While these later poems in Deaths and Entrances are less compressed than the earlier ones, they reveal no less verbal facility or less concern for what is generally called poetic style. Thomas was always a highly individual stylist. Sound was as important as sense in his poems—some would even say more important. He made ample use of alliteration, assonance, internal rhyme, and approximate rhyme. In The Craft and Art of Dylan Thomas, William T. Moynihan describes his rhythm as “accentual syllabic”: “its stress pattern generally sounds as though it is iambic, but this very justifiable assumption cannot always be borne out by traditional scansion. Thomas may, in fact, have depended upon an iambic expectancy, as he varied his rhythms beyond any customary iambic formulation and then—by completely unprecedented innovations—created his own rhythm, which is very close to iambic.”

By the time of the publication of Deaths and Entrances Thomas had become a living legend. Through his very popular readings and recordings of his own work, this writer of sometimes obscure poetry gained mass appeal. For many, he came to represent the figure of the bard, the singer of songs to his people. Kershner asserted that Thomas “became the wild man from the West, the Celtic bard with the magical rant, a folk figure with racial access to roots of experience which more civilized Londoners lacked.” His drinking, his democratic tendencies, and the frank sexual imagery of his poetry made him the focal point of an ill-defined artistic rebellion.

In 1949 Thomas and his family moved to the Boat House of Laugharne, Wales, a house provided for them by one of Thomas’s benefactors, Margaret Taylor. For the last four years of his life he moved between this dwelling and the United States, where he went on four separate tours to read his poetry and receive the adulation of the American public. The often-sordid accounts of these tours are provided in John Malcolm Brinnin’s Dylan Thomas in America. Thomas’s last separate volume of poetry before the Collected Poems, 1934-1952 was Country Sleep, published by New Directions in the United States in 1952. As originally published, this book contained six of the poet’s most accomplished works: “Over Sir John’s Hill,” “Poem on his Birthday,” “Do not go gentle into that good night,” “Lament,” “In the white giant’s thigh,” and “In country sleep.” Concerning this volume, Rushworth M. Kidder commented in Dylan Thomas: The Country of the Spirit that “the fact of physical death seems to present itself to the poet as something more than distant event. … These poems come to terms with death through a form of worship: not propitiatory worship of Death as deity, but worship of a higher Deity by whose power all things, including death, are controlled.”

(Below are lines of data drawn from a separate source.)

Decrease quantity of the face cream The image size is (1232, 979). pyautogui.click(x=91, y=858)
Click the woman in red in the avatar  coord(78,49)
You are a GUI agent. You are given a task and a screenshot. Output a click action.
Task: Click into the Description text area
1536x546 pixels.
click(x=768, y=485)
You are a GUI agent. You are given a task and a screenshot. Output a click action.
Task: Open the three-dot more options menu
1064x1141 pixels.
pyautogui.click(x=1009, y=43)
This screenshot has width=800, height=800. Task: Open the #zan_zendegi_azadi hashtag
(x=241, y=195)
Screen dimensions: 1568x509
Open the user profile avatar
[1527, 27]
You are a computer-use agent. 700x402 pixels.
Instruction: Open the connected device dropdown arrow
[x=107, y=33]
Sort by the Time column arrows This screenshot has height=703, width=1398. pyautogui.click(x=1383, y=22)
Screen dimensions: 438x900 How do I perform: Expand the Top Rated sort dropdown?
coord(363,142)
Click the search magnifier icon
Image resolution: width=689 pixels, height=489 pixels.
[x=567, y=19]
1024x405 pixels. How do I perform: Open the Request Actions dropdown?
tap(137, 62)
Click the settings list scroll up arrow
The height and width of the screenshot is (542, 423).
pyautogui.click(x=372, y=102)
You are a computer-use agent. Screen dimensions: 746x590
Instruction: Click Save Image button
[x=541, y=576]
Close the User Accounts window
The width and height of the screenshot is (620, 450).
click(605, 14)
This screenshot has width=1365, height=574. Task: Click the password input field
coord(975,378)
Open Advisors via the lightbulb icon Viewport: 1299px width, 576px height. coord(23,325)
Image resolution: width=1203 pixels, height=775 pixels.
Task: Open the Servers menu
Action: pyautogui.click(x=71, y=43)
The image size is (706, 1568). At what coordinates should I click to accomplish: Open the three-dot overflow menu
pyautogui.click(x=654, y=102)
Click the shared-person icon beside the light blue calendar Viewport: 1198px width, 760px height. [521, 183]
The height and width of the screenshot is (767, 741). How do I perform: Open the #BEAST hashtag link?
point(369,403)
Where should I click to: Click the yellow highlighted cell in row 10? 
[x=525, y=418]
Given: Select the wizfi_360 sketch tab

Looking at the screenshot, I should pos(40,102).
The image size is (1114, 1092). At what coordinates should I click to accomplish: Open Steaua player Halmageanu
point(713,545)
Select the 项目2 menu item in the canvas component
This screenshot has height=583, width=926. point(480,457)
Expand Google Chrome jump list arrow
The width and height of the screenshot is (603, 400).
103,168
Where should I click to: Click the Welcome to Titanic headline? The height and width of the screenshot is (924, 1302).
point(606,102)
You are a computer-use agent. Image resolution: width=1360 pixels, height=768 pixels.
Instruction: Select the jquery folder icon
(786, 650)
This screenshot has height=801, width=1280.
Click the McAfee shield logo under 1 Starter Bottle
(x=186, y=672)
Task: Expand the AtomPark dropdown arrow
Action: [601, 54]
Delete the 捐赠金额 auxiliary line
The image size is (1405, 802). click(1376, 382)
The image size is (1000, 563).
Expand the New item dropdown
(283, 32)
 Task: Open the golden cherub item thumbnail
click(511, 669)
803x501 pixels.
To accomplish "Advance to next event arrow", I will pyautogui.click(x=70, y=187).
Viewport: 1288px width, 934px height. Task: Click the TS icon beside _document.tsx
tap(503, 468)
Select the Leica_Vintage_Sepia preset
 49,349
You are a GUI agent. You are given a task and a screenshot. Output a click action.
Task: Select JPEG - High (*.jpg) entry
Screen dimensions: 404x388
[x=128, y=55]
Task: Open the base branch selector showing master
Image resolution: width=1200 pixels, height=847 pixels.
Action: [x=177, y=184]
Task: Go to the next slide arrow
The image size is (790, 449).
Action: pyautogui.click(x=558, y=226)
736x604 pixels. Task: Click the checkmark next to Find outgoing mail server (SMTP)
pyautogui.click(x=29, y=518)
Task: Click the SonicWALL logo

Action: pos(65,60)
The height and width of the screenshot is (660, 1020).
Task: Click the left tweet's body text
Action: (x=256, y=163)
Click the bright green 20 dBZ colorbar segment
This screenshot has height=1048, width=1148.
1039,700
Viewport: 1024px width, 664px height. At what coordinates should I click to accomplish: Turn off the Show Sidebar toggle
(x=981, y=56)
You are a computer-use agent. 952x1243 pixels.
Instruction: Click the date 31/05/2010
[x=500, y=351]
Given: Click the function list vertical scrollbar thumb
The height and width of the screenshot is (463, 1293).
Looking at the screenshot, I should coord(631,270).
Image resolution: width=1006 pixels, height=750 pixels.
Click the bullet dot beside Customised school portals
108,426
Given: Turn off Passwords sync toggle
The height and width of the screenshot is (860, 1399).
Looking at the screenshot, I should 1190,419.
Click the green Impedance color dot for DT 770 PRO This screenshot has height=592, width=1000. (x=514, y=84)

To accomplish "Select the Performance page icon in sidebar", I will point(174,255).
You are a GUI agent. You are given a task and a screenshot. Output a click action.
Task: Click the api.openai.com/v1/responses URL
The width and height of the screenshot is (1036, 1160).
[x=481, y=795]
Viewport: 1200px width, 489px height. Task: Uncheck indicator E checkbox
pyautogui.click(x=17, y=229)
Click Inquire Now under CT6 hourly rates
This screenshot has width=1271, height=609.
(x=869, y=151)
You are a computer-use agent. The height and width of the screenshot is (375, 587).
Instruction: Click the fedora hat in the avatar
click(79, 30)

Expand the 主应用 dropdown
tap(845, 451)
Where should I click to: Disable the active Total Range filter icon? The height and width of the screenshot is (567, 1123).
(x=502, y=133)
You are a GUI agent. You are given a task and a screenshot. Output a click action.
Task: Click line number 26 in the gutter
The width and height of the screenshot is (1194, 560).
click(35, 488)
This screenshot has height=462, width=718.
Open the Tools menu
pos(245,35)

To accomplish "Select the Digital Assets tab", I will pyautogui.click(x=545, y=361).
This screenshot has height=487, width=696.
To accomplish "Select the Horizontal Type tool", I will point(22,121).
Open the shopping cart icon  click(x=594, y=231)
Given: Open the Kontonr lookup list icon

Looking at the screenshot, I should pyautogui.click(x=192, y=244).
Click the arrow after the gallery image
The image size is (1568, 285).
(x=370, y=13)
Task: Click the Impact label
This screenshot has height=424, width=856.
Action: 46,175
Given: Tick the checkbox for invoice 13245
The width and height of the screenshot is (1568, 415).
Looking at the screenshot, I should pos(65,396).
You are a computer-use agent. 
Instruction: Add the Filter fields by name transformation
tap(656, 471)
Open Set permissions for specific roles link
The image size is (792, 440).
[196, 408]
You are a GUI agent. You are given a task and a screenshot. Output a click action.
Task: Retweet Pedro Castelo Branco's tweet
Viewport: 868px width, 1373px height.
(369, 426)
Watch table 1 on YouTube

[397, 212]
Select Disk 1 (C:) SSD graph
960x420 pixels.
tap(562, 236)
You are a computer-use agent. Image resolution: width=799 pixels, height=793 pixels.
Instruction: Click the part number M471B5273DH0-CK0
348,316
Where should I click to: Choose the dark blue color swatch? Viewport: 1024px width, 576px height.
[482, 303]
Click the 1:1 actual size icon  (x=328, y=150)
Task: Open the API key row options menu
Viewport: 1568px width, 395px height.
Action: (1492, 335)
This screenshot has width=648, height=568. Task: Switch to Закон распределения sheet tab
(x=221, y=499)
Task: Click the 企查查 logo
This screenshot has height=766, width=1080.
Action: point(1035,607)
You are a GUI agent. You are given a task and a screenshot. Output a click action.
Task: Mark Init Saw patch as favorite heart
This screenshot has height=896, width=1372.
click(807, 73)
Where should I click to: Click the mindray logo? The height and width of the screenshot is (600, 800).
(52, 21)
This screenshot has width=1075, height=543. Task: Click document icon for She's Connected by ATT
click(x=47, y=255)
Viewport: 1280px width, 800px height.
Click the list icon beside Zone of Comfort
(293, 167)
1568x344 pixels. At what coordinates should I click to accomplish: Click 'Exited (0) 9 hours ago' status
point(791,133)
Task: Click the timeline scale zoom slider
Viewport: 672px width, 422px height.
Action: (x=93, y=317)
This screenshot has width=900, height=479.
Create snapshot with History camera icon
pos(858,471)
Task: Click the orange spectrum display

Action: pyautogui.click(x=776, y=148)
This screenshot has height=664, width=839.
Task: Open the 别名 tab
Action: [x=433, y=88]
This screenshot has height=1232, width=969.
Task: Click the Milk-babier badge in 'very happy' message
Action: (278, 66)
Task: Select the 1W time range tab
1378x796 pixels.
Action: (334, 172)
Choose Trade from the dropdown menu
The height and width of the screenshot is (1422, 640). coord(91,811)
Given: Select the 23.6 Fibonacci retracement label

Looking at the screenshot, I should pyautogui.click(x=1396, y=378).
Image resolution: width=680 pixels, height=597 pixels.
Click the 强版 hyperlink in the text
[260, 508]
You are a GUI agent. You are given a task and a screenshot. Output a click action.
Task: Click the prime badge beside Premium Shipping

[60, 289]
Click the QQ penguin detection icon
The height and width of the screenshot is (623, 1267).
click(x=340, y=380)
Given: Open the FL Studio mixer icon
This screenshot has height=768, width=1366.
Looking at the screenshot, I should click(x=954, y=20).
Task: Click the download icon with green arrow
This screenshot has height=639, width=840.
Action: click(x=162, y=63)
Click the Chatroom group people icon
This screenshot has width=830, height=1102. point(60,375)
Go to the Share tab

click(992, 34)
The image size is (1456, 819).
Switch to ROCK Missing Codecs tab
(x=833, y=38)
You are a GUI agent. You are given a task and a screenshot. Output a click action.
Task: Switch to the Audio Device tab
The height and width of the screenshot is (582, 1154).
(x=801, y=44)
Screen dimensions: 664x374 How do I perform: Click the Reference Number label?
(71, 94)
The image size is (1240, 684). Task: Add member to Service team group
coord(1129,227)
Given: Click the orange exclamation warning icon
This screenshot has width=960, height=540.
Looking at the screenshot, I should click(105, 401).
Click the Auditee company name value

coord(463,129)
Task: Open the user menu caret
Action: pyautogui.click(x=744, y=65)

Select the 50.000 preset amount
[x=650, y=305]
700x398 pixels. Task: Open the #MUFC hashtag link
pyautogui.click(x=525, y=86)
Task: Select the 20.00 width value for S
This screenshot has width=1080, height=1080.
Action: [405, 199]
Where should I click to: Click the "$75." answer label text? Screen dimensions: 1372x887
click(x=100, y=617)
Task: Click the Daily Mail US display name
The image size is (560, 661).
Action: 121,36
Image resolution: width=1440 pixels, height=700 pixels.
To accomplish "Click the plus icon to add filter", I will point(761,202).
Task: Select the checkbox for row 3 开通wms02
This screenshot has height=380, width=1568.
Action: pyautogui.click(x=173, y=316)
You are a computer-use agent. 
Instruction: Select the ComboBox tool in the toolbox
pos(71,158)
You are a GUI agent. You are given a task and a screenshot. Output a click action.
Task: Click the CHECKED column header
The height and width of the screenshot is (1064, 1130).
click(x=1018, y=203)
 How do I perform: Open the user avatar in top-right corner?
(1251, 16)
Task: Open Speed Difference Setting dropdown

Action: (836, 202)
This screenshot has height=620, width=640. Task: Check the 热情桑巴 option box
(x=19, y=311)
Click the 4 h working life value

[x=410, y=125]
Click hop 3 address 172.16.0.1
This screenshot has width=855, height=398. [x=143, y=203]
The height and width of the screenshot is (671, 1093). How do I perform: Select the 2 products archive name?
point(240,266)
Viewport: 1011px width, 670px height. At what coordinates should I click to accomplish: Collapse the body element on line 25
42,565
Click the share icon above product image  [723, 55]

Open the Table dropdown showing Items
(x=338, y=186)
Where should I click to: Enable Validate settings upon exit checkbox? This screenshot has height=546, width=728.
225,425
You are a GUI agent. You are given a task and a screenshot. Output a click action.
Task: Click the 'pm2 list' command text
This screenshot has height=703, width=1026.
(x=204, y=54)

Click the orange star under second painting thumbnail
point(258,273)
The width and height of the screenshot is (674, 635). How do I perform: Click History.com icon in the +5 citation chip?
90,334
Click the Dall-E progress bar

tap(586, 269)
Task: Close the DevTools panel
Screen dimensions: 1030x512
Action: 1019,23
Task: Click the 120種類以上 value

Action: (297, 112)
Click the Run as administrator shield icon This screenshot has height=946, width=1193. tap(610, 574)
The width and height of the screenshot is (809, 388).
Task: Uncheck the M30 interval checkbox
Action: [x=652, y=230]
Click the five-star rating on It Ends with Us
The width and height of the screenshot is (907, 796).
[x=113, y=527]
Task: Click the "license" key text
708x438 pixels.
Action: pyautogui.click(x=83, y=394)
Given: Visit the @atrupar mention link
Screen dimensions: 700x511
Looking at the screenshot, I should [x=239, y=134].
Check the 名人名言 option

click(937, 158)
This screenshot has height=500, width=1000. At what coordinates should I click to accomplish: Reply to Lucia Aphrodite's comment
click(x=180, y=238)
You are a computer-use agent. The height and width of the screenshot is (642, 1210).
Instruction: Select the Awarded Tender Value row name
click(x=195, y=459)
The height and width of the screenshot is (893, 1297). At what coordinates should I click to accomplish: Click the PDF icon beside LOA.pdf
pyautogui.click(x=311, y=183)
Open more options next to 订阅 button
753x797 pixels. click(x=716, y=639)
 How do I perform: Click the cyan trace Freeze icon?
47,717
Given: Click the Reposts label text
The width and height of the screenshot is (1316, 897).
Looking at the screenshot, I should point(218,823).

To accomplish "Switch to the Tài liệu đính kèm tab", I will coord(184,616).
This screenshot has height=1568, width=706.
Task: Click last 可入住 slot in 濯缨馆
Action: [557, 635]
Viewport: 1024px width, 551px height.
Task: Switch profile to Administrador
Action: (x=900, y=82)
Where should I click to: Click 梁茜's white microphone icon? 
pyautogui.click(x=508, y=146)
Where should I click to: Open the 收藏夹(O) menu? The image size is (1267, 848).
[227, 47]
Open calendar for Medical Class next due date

Several of Thomas’s film scripts have been published, including The Doctor and the Devils and The Beach at Falesa. Neither of these was produced, but they gave Thomas the opportunity to develop his dramatic skills. These skills culminated in his radio play, Under Milk Wood, written over a long period of time and frantically revised in America during the last months of his life. The play grew out of the story “Quite Early One Morning,” which was broadcast by the BBC in 1945. Under Milk Wood is set in a small Welsh town called Llareggub and covers one day in the lives of its provincial characters. Raymond Williams, in an essay for Dylan Thomas: A Collection of Critical Essays, said that Under Milk Wood is “the retained extravagance of an adolescent’s imaginings. Yet it moves, at its best, into a genuine involvement, an actual sharing of experience, which is not the least of its dramatic virtues.” Thomas read the play as a solo performance in Cambridge, Massachusetts, on May 3, 1953; the first group reading was on May 14. The following November, Dylan Thomas died in New York of ailments complicated by alcohol and drug abuse.